(AIM OF THE EXERCISE):
Beginning with the line containing "Task: Click the blue" and ending at the last line of the records, transcribe each line exactly. Do not include pictures.
▶
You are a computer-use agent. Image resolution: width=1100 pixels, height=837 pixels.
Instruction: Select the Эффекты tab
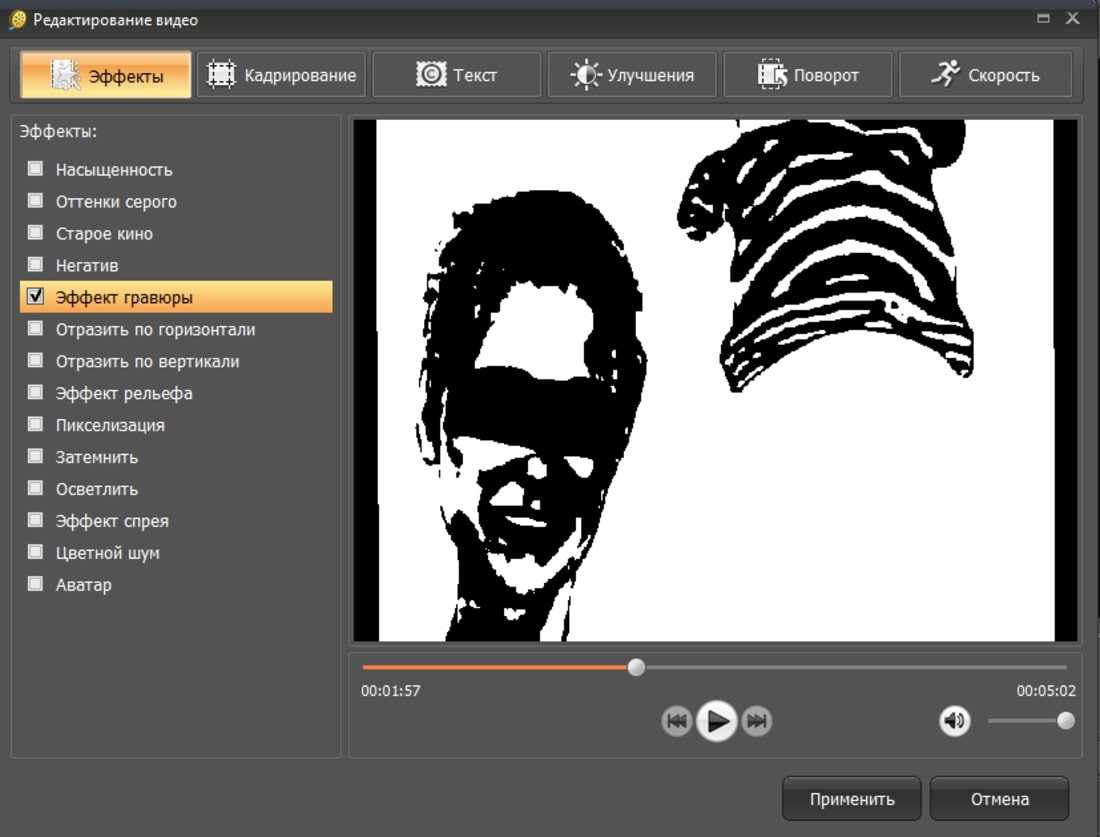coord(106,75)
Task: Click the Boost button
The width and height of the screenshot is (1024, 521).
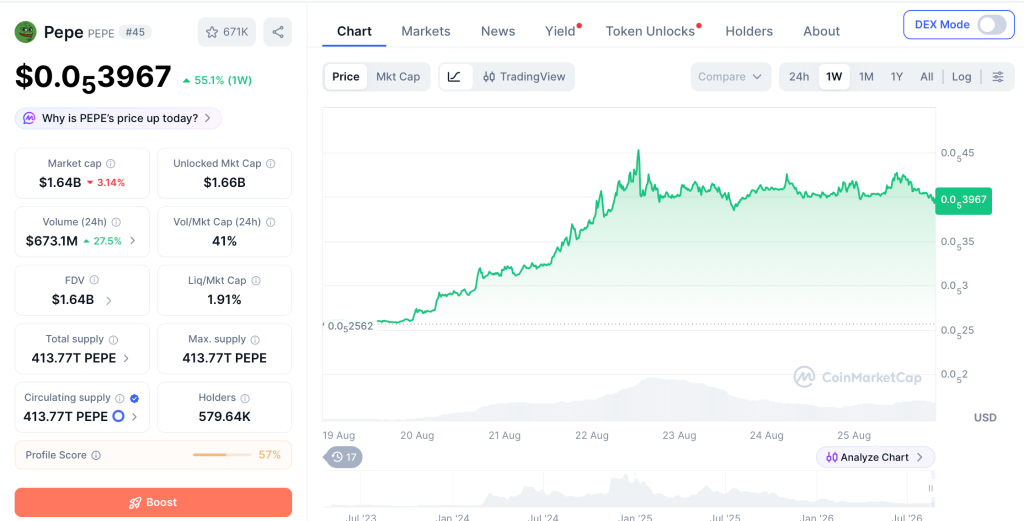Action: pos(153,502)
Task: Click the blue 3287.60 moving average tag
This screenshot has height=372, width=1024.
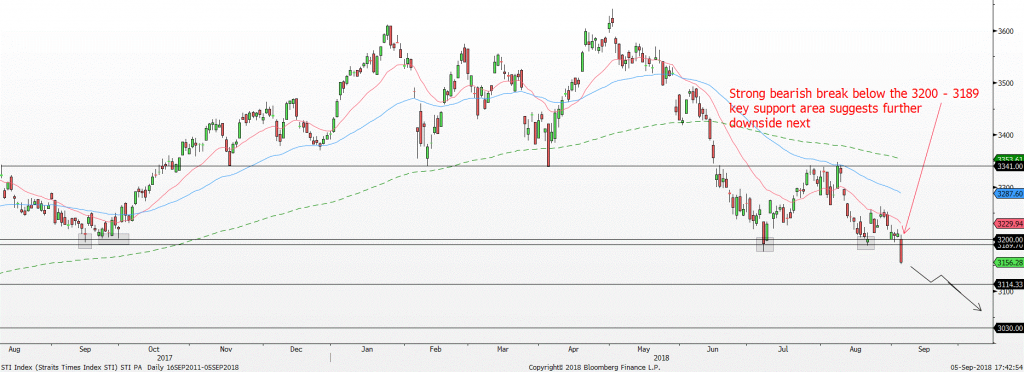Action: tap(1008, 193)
◀
(SOLUTION TO THE PROBLEM):
Task: Click the blue 3287.60 moving average tag
This screenshot has height=372, width=1024.
Action: tap(1008, 193)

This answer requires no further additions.